Standing by the gate at the rear of her house Renee had been watching me amuse myself. We were silently bonded by our shared a secret: we hid Mum's crippling depression, even from Dad.
We said nothing. Taking me inside, my co-conspirator handed me a glass of milk and a Marmite sandwich; thick, sweet white bread, spread thickly with butter and the cloying, tangy-savoury, yeasty, black spread. Just as with the grass, I paused over each bite and dissected the experience - taking in the textures and the complexity of the Marmite, neutralised by the richness of a mouthful of unpasteurised milk. A simple yet reassuring meal for a precocious palate, watched over by a bemused sympathiser.
Next door, mum was fast asleep. On my summer holidays, she spent most of the day unable to rouse herself from her bed. Rising only a couple of hours before Dad came home, she'd fly into a frenzy of activity, tidying the house and preparing dinner.
On school days I would go into her wardrobe and pick out clothes for her, dragging them off hangers and placing them on the bed before climbing up to kiss and hold her until she was roused.
On the worst days I would pull on her outstretched hands to drag her out of bed. Then, she would - as if on auto pilot - boil me an egg and make me a slice of toast, served with a glass of milk, while I put on my school uniform. She held my hand and trudged the short distance to the school gates, expressionless and lost in the quagmire of her confused thoughts.
For many years I detested the thought of boiled eggs and glasses of milk. I couldn't bring myself to have them and by then my nutty professor father had concluded that milk contained too many sugars and would potentially rot my teeth. By the time I was old enough to make my own breakfast, to my relief, the school was given instructions that I was neither to have milk at recess, nor with my typically nasty British school dinners.
The demon that held Mum clenched between its jaws was not to have a name or treatment until she was almost sixty. In its grip she was frail and vulnerable. I rode her illness with resolve. Like being on the front of the most torturous roller coaster, I stoically withheld my anguish for nearly 40 years. But in the face of her personality disorder, Mum triumphed every night with amazing Cantonese, pan-Asian and Fusion food. She gave this skill to me - it is also how I show that I love my closest friends and my own beloved.

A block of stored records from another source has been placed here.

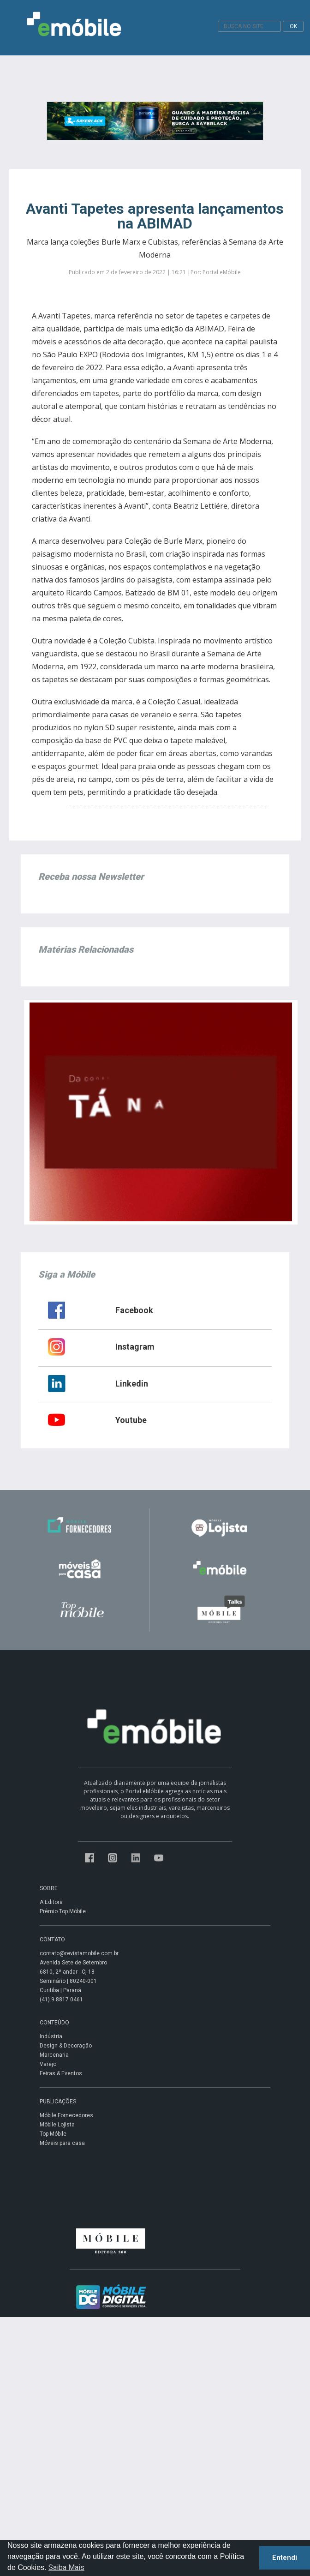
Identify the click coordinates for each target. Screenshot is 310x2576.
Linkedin (131, 1383)
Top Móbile (53, 2134)
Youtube (131, 1420)
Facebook (134, 1310)
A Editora (51, 1902)
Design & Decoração (66, 2045)
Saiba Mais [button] (66, 2567)
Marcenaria (54, 2055)
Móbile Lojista (57, 2124)
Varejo (48, 2064)
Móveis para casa (62, 2143)
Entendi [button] (284, 2558)
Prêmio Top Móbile (63, 1911)
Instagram (135, 1346)
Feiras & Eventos (61, 2073)
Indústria (51, 2036)
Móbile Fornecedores (66, 2115)
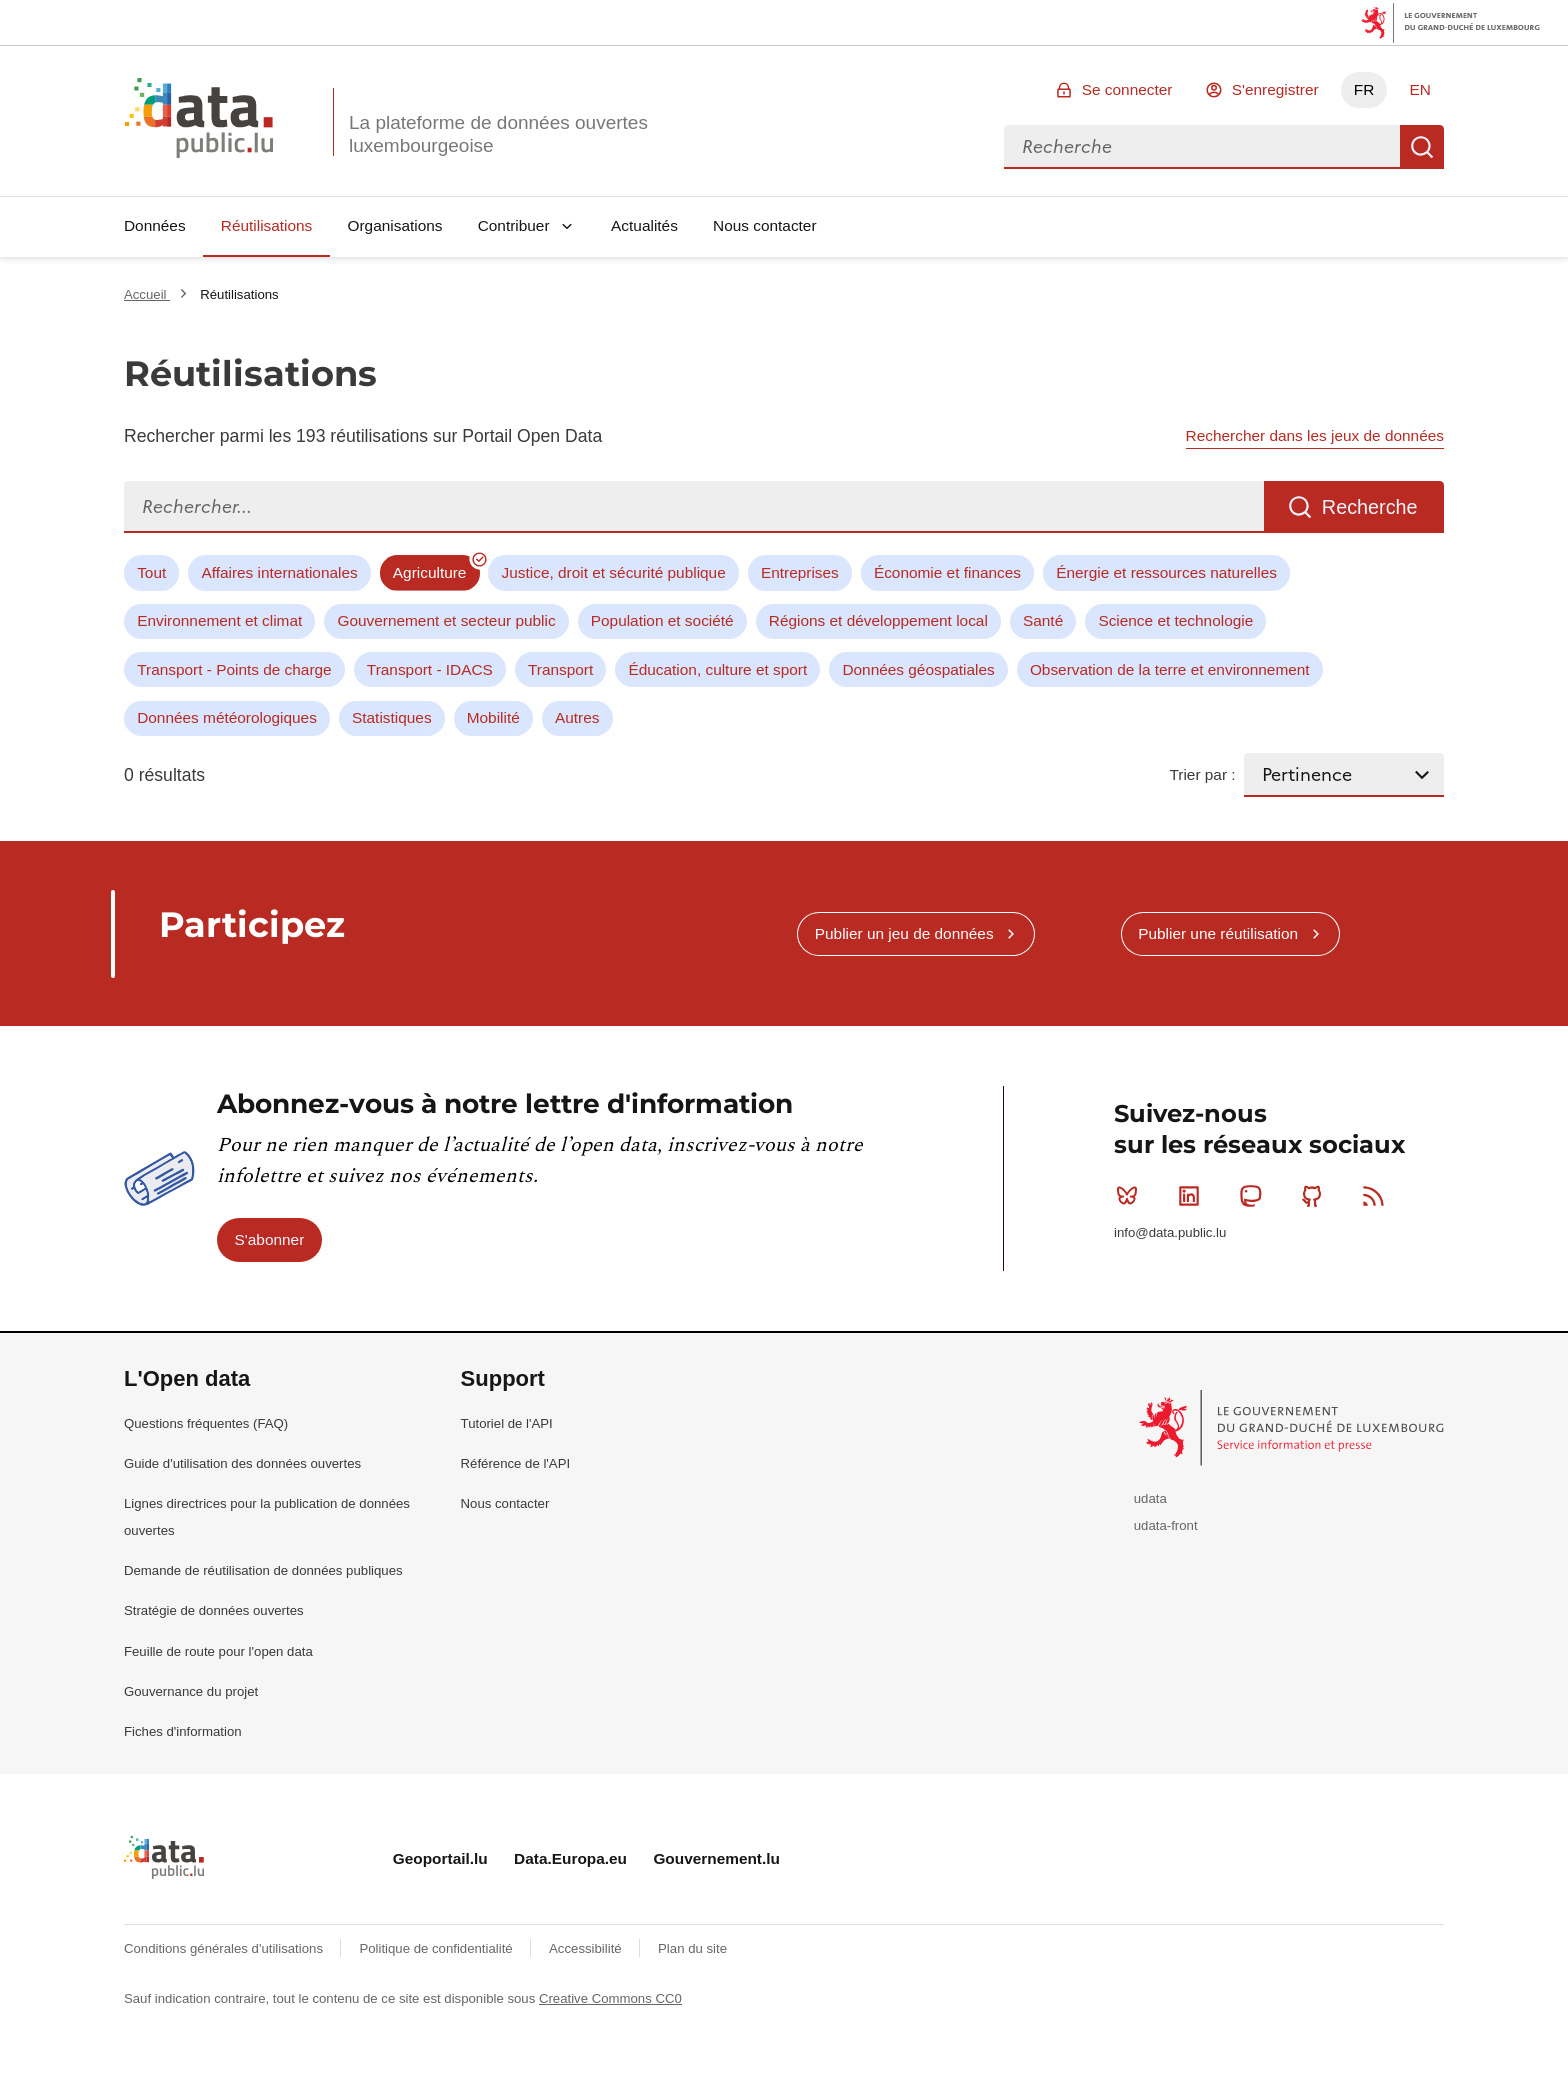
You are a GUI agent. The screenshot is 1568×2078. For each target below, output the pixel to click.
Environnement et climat (219, 620)
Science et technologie (1175, 620)
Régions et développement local (878, 620)
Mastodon (1254, 1196)
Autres (577, 717)
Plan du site (692, 1948)
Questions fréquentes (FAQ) (206, 1423)
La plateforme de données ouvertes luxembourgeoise (498, 134)
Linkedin (1193, 1196)
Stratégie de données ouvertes (214, 1610)
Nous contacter (765, 225)
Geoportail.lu (440, 1858)
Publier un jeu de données (904, 933)
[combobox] (1202, 147)
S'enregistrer (1275, 89)
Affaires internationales (279, 572)
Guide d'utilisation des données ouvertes (242, 1463)
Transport (560, 669)
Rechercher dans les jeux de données (1315, 435)
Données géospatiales (918, 669)
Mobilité (493, 717)
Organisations (395, 225)
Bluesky (1131, 1196)
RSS (1377, 1196)
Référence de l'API (516, 1463)
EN (1419, 89)
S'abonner (270, 1239)
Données (155, 225)
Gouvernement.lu (716, 1858)
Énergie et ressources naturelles (1166, 572)
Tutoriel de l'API (507, 1423)
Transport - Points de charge (234, 669)
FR (1364, 89)
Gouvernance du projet (191, 1691)
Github (1316, 1196)
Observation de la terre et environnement (1170, 669)
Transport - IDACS (430, 669)
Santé (1043, 620)
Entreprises (800, 572)
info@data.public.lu (1170, 1232)
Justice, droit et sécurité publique (614, 572)
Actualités (644, 225)
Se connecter (1127, 89)
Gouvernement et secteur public (446, 620)
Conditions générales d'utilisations (225, 1948)
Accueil (147, 294)
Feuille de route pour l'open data (218, 1651)
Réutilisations (267, 225)
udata (1150, 1498)
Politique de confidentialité (437, 1948)
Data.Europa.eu (570, 1858)
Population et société (662, 620)
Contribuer (514, 225)
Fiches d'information (183, 1731)
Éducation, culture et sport (717, 669)
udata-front (1166, 1525)
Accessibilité (587, 1948)
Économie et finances (947, 572)
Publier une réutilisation (1218, 933)
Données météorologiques (227, 717)
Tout (151, 572)
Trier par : (1202, 774)
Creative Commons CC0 (610, 1998)
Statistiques (392, 717)
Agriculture (430, 572)
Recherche (1422, 147)
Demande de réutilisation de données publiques (263, 1570)
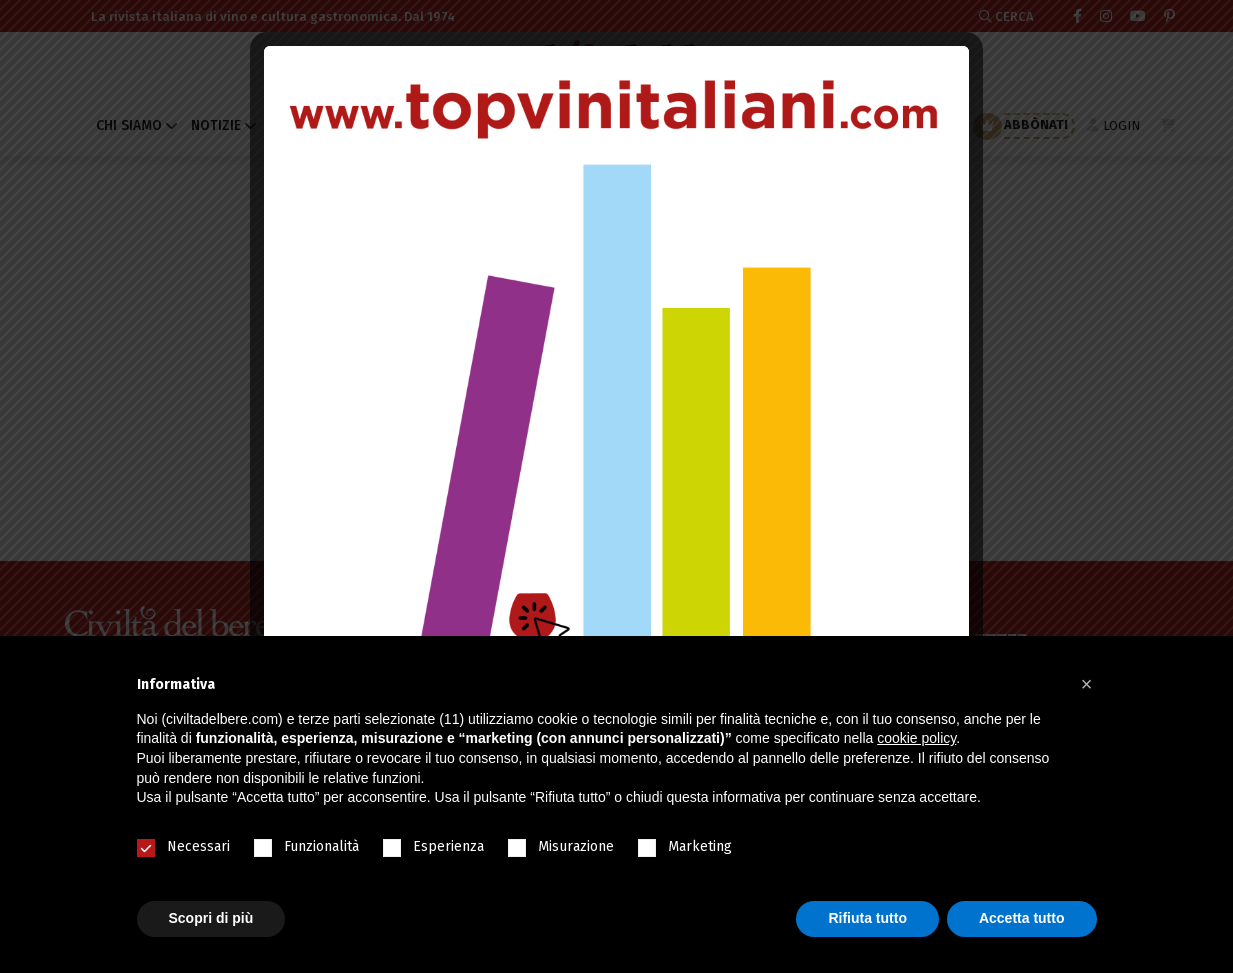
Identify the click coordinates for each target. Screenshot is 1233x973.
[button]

The night before Dewi's massage opened the door that led me back to my childhood, I had cooked a meal in our friend's Balinese villa. Guided unconsciously by my inner muse, it was a pan-Asian, it was fusion and I was sharing it with people I loved.
On three long, modern rectangular silver platters sat mahi-mahi barbecued with Sumatran rempah on rice noodles; a cucumber, coriander, shallot, green mango salad with smoked chicken and a light Vietnamese dressing, garnished with crushed peanuts; a salad of the slimmest young green beans, blanched and rolled in sesame oil, tossed with roasted red capsicum and fresh young watercress, and then drizzled with balsamic vinegar.
I owe that skill and the enjoyment of cooking to my mother, who somehow, through the blur of her mental illness was always able to show me her love and appreciation via her creative cookery.
My life has been in many respects like the young grass shoot; sweet and sharp - at times mellow - with a bitter finish. While I would not wish it on others, it has certainly been a character building journey.
And in that magic moment, while being soothed with small expert Asian hands kneading away my pain - lying on my back thinking - I finally understood my 'cooking mojo' and where to locate it.